Énoncé:
Répondez à ces questions sur l'entretien avec Gimu :
(a) De quelle région Gimu est-il originaire ?
(b) À quel groupe l'EP Narwhals est-il dédié ?
(c) Quel âge Gimu avait-il en 1991, quand Twin Peaks passait à la télévision au Brésil ?

Document:

Entretiens à Twin Peaks : #10 - Gimu
Retrouvez chaque semaine dans nos pages les interviews de quelques-uns des contributeurs à la future compil’ Twin Peaks d’IRM. Au programme d’aujourd’hui, Gilmar Monte et son drone hanté pétri d’angoisse et de spiritualité, qui déjoue toutes les idées reçues sur le Brésil et ses musiques ensoleillées.
On le suit depuis près de 5 ans déjà (et autant vous dire que ça en fait des sorties pour un tel stakhanoviste patenté) et difficile de ne pas déplorer le manque de reconnaissance dont fait l’objet ce sculpteur de textures originaire de l’Espírito Santo, auteur notamment du génial Opaque Black dont les raz-de-marée spectraux s’étaient frayées un chemin dans notre top ambient en 2013. Moins actif cette année (il nous explique pourquoi en fin d’entretien), Gimu nous aura tout de même gratifié de l’instable et anxieux L. Magno A. Bravo Or Weakness, Anxiety And Truth aux sonorités plus futuristes (on y revient dans l’interview), du vaporeux EP Narwhals dédié aux Cocteau Twins (là aussi on en reparle plus bas), de l’ascensionnel et démesuré Underground Labyrinth (or This Is Not An Album) qui comme son nom le laisse penser se compose de chutes (d’un album pas encore sorti) mais n’en vaut pas moins le détour, et tout dernièrement Fragmento Sonoro Sussurrado (Ou Homenagem Às Tristes Caixinhas De Som Do Meu Computador No Trabalho), hommage élégiaque et crépitant, indique le titre en portugais, à ses enceintes d’ordinateur en souffrance.
Quant à Twin Peaks, au Brésil aussi la série semble avoir éveillé quelques passions pour l’underground et le bizarre...
L’interview
IRM : Comment résumerais-tu ton rapport à Twin Peaks ? A l’univers de Lynch en général ?
Gimu : En 1991 Twin Peaks passait sur la chaîne la plus populaire au Brésil, le dimanche soir si je ne m’abuse. J’avais 20 ans et autant que je me souvienne, je pense que je n’avais jamais rien vu de pareil à la télé, CE genre de série télévisée. J’ai été intrigué et puis j’ai accroché. Je ne savais pas grand-chose sur Lynch, l’homme. Mon contact avec l’univers de l’art alternatif s’est fait par le biais d’un magazine de musique brésilien que je lisais et Blue Velvet y avait été reçu avec beaucoup d’enthousiasme, d’excellentes critiques. Je l’ai regardé et j’ai adoré. Et seulement après j’ai pu découvrir Elephant Man et Eraserhead puisque que je n’étais qu’un enfant quand ils étaient sortis. (sourire) Je pense qu’Elephant Man est juste magnifique et il n’est jamais devenu "moins important" quand j’ai vieilli, bla bla bla. Eraserhead est l’un des trucs les plus effrayants que j’ai jamais vus et on ne peut pas y être indifférent. Et il y a quelque chose dans ces films, le fait qu’ils sont visuellement très très beaux et totalement Lynchiens et je ne fais qu’énoncer des évidences là non ? (sourire) Je suis enseignant et à chaque fois que j’apprends qu’un de mes étudiants, un ado, s’intéresse à des films différents, inhabituels et ne connait pas encore Lynch, je suggère toujours certains de ses films parce que, même si vous les détestez, vous vous devez de les regarder (sourire) ne serait-ce que pour l’expérience.

Extrait de données:
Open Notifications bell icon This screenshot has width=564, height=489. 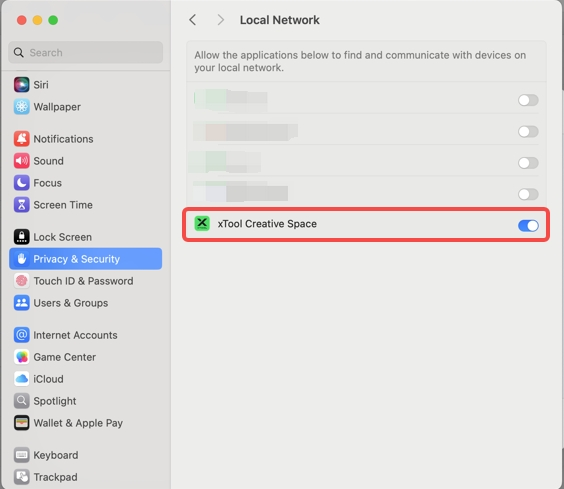[22, 139]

Corrigé:
(a) Il est originaire de l'Espírito Santo.
(b) Il est dédié aux Cocteau Twins.
(c) Il avait 20 ans.